[Opening Data for processing section]

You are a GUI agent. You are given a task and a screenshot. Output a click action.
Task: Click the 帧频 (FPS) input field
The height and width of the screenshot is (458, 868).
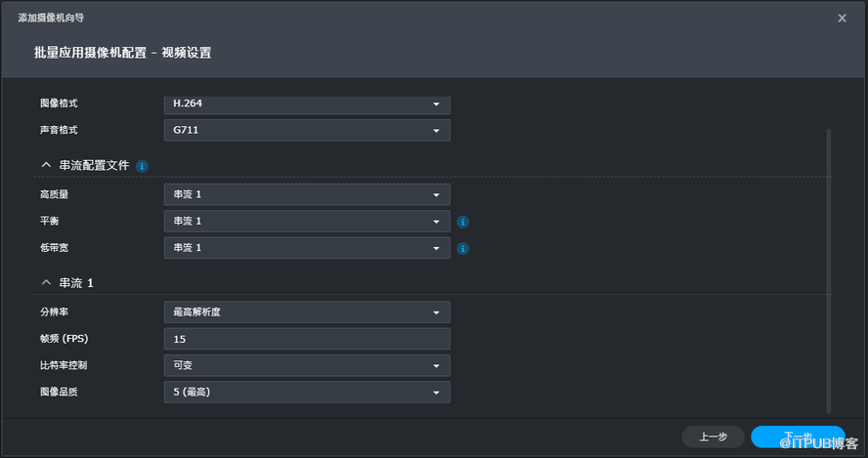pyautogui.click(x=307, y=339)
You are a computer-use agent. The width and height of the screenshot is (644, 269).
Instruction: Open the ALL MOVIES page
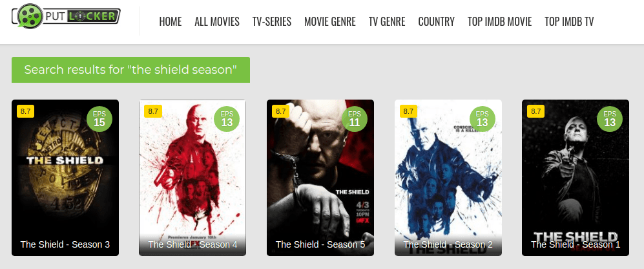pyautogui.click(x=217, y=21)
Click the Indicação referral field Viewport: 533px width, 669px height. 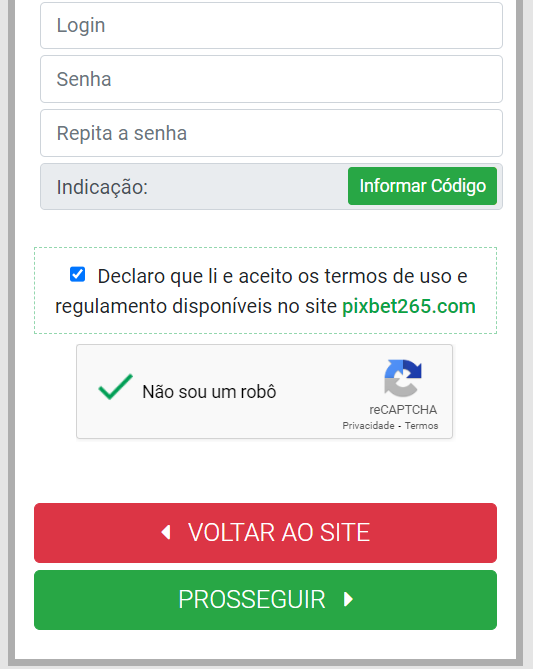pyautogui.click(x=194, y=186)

[Closing Data for processing section]
[Opening Data for processing section]

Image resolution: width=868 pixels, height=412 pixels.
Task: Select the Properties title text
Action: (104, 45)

[Closing Data for processing section]

> [Task details] Nothing but a number should be returned: the count of lines in the listing that contain the string "agent".

> [Task response] 2